DIRECTIONS:
Begin at the line below that has "Datos y curiosidades" and stop after the line that has "Publicidad (992, 2214)". Please restate only those lines, word for word.

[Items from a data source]

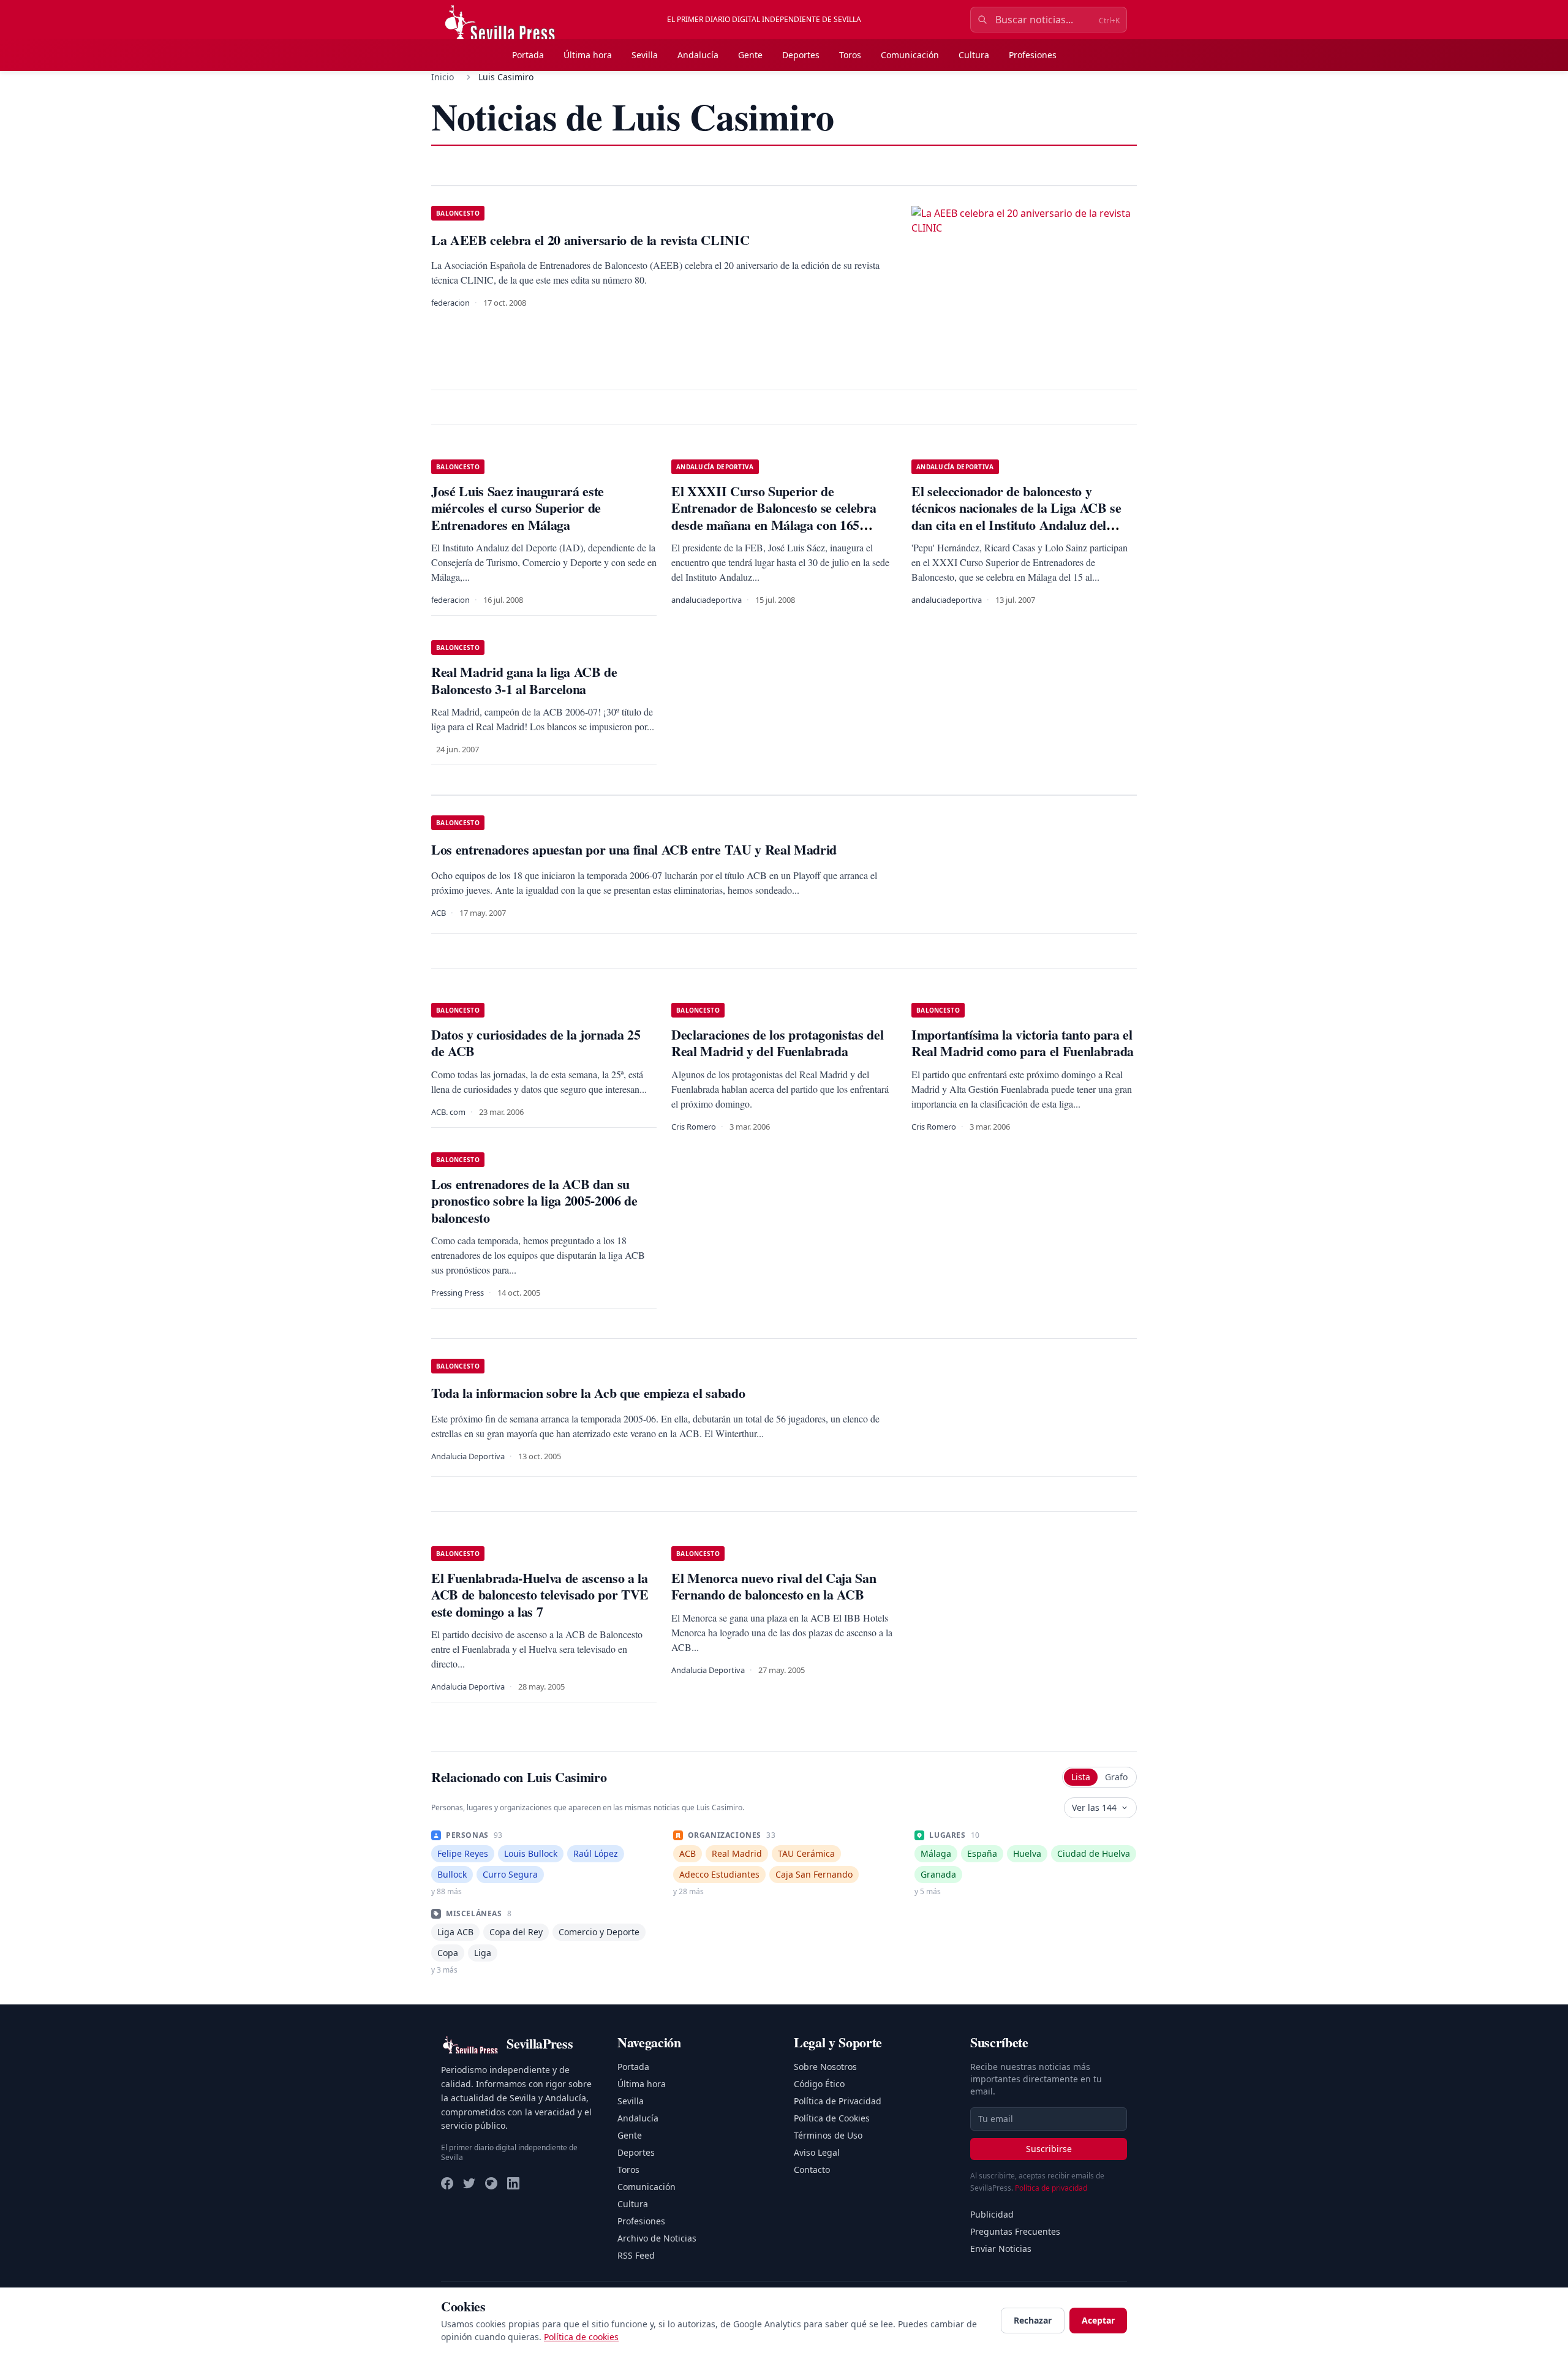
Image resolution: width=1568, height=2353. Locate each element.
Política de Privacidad (837, 2101)
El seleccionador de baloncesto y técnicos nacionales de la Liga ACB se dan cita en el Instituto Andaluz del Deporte (1016, 516)
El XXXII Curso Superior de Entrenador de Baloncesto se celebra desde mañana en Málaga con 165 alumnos (773, 516)
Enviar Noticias (1000, 2248)
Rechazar (1033, 2320)
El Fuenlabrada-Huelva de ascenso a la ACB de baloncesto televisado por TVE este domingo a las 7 (540, 1595)
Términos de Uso (828, 2135)
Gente (750, 55)
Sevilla (644, 55)
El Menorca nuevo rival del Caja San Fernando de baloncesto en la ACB (773, 1586)
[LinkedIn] (513, 2183)
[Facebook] (447, 2183)
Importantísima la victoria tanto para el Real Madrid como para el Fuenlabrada (1022, 1043)
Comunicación (910, 55)
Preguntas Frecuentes (1015, 2231)
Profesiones (1033, 55)
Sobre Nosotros (825, 2066)
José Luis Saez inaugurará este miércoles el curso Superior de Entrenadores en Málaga (517, 508)
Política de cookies (581, 2337)
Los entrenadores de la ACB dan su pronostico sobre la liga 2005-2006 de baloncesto (534, 1201)
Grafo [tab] (1116, 1777)
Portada (528, 55)
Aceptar (1098, 2320)
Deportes (801, 55)
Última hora (588, 55)
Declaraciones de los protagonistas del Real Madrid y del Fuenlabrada (777, 1043)
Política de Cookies (832, 2118)
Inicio (442, 77)
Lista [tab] (1080, 1777)
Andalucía (697, 55)
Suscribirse (1049, 2149)
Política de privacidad (1051, 2188)
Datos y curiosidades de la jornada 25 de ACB (536, 1043)
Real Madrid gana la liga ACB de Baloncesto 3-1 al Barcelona (524, 680)
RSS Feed (636, 2255)
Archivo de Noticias (656, 2238)
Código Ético (819, 2084)
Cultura (974, 55)
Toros (850, 55)
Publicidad (992, 2214)
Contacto (812, 2169)
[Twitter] (469, 2183)
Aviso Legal (817, 2152)
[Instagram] (491, 2183)
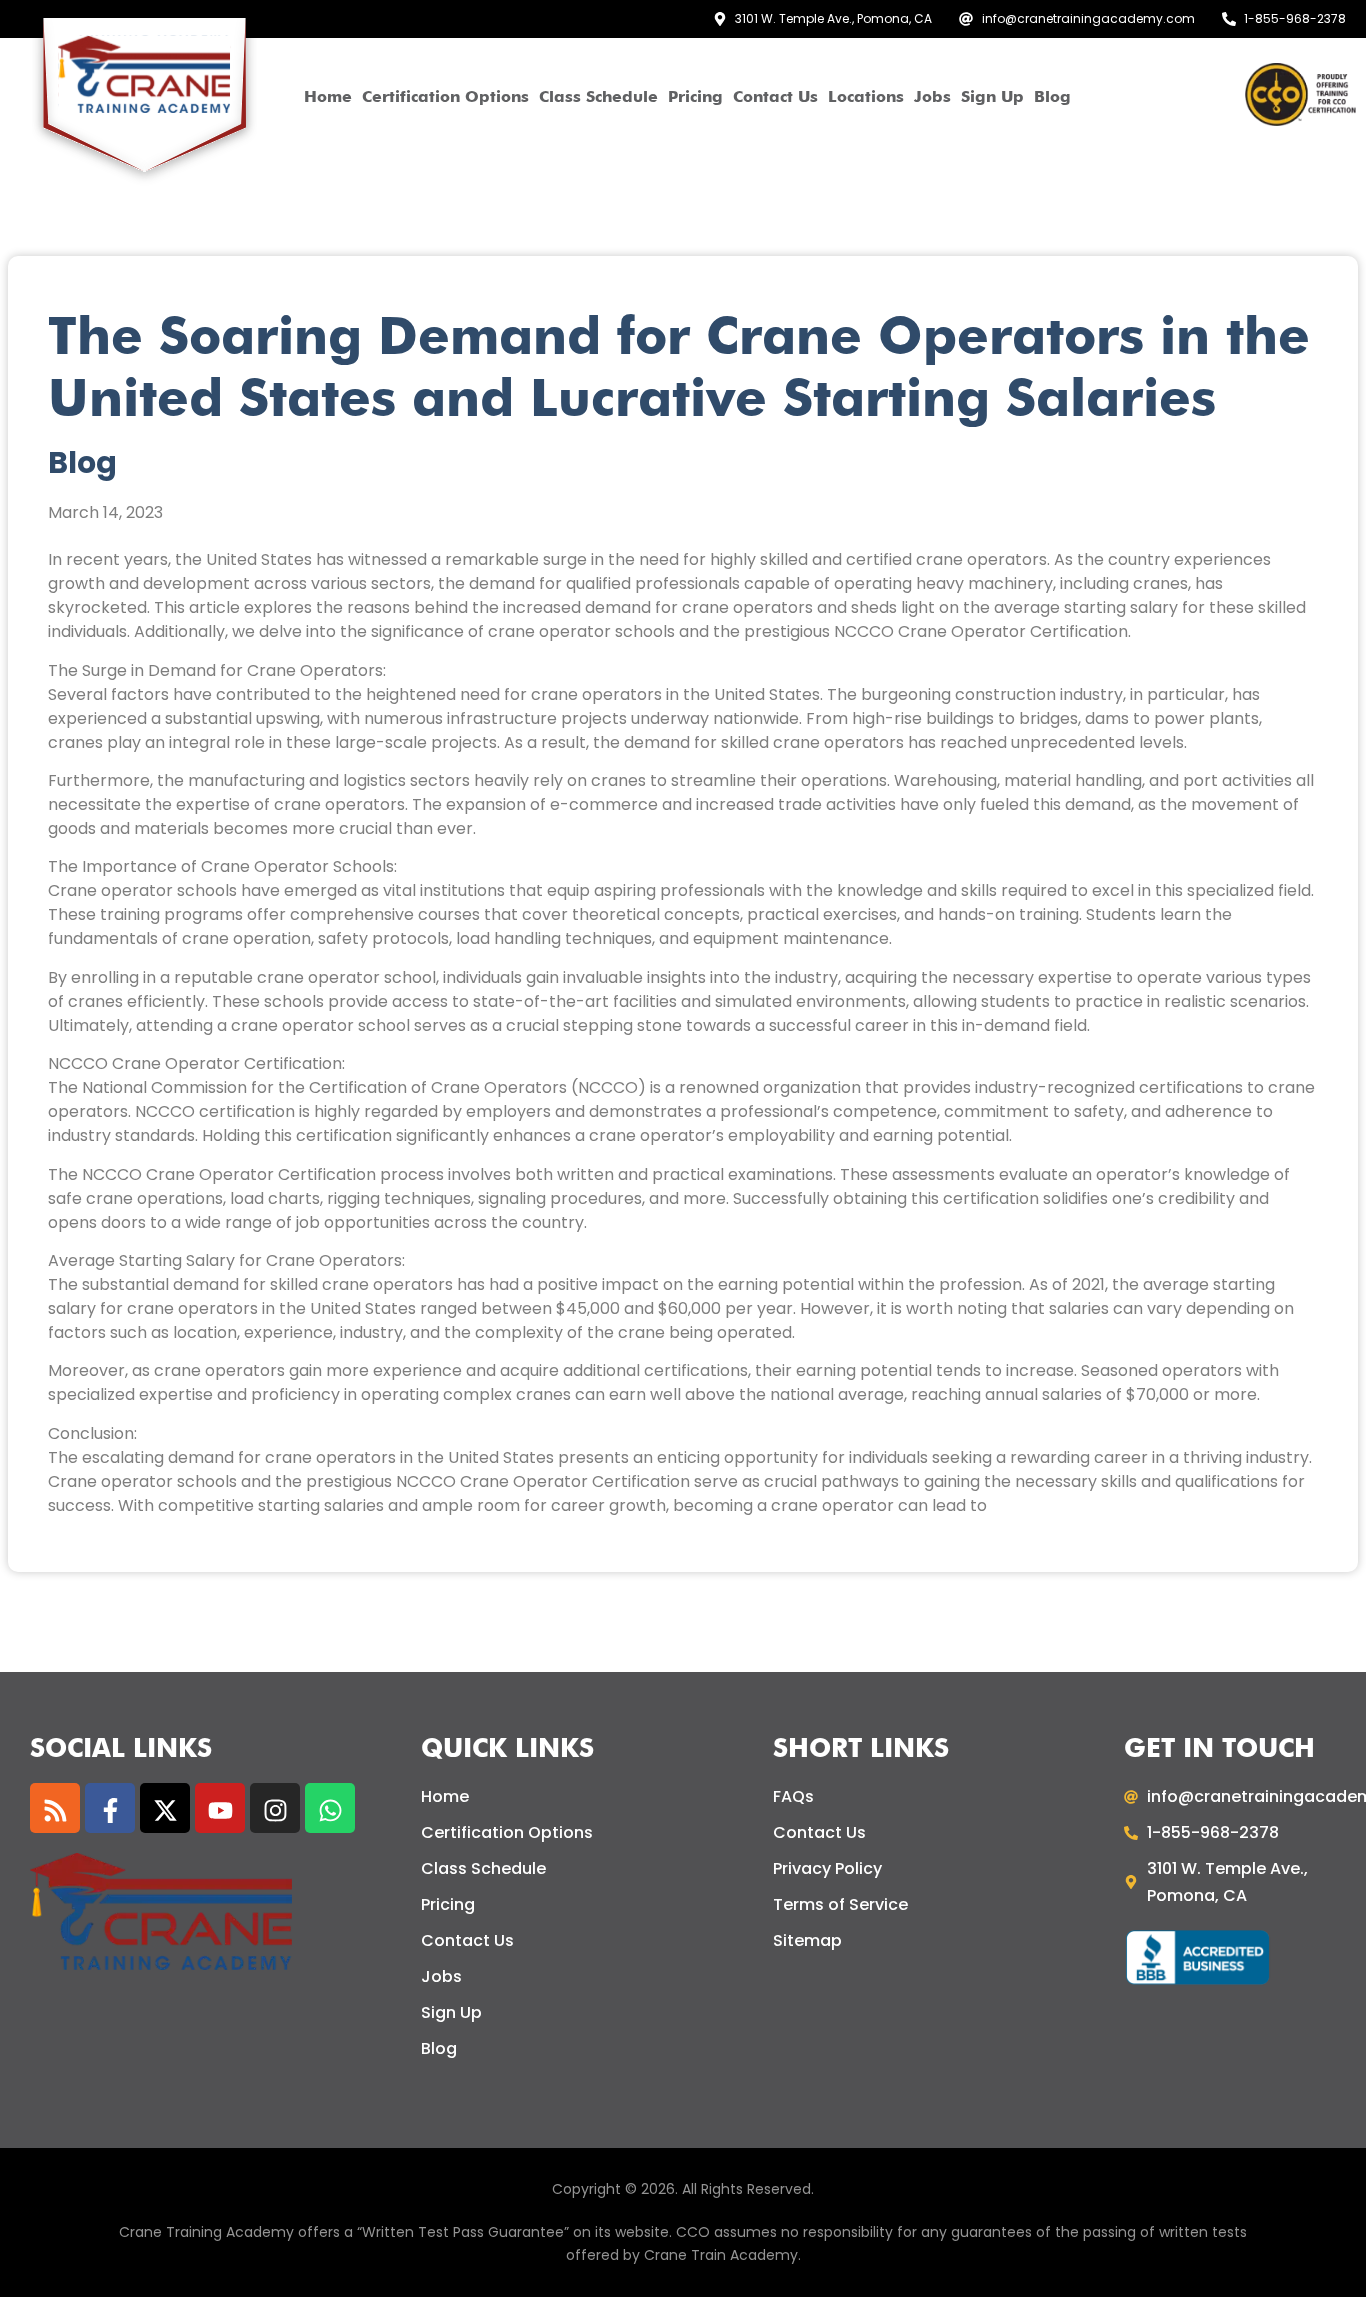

SOLVED PROBLEM:
Datos y curiosidades de la jornada 25 de ACB (536, 1043)
Real Madrid gana la liga ACB de Baloncesto 3-1 al Barcelona (524, 680)
RSS Feed (636, 2255)
Archivo de Noticias (656, 2238)
Código Ético (819, 2084)
Cultura (974, 55)
Toros (850, 55)
Publicidad (992, 2214)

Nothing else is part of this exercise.